Dataset entries:
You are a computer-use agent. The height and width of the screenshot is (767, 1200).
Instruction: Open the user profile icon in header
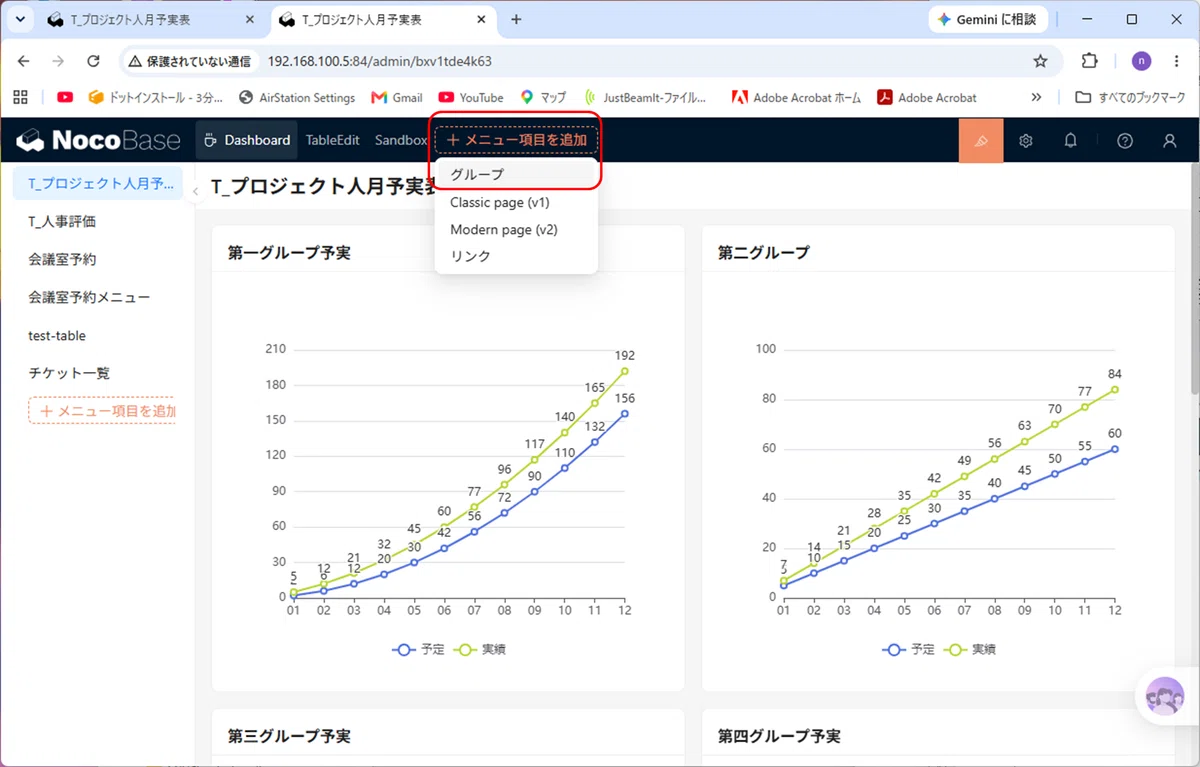pos(1170,141)
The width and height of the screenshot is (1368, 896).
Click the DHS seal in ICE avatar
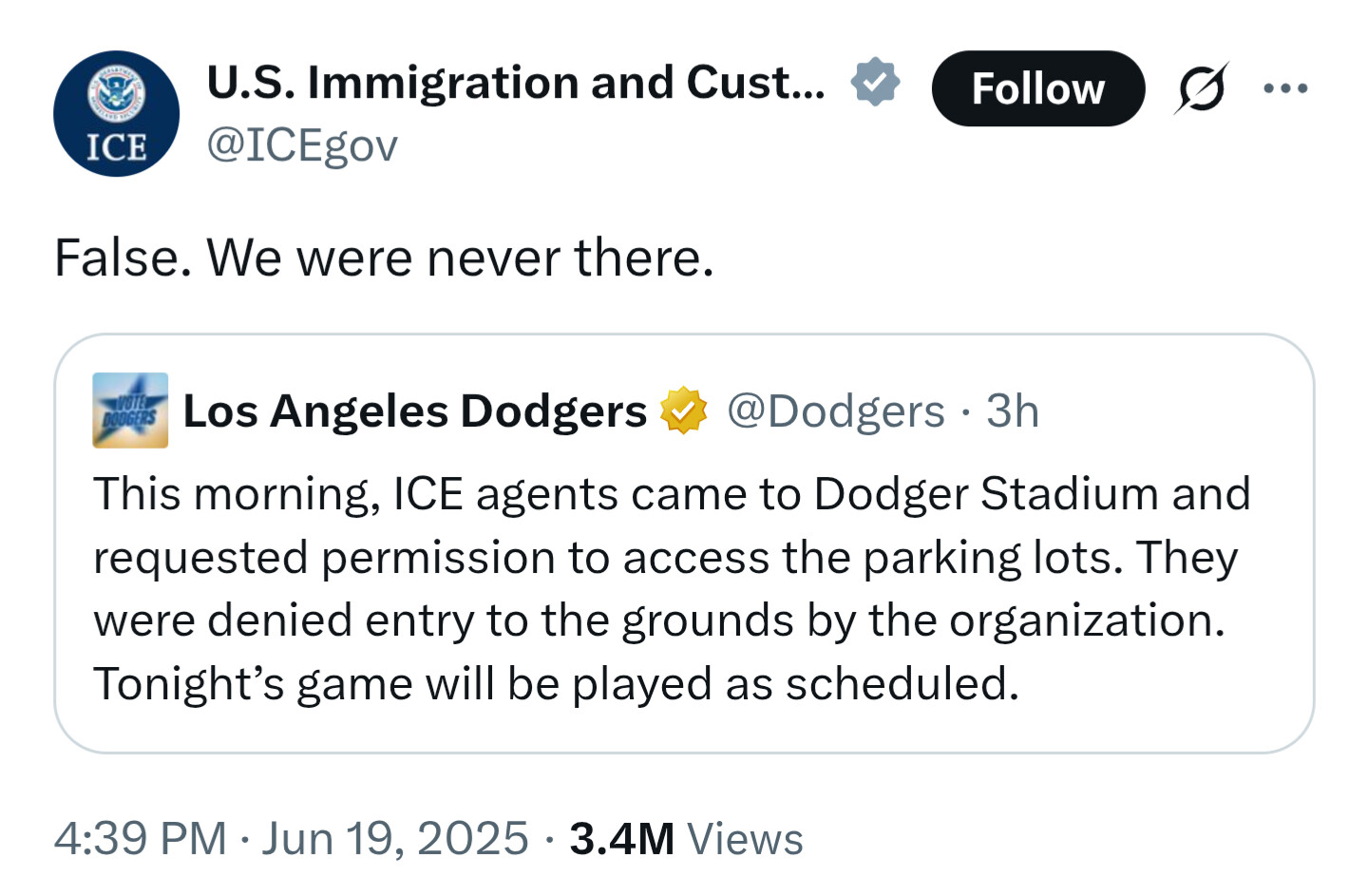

Problem requirements: Skipping all images, print the data above a second time exactly.

Exercise output:
You are a computer-use agent. The height and width of the screenshot is (767, 1200).
Instruction: Open the user profile icon in header
pos(1170,141)
The width and height of the screenshot is (1368, 896).
Click the DHS seal in ICE avatar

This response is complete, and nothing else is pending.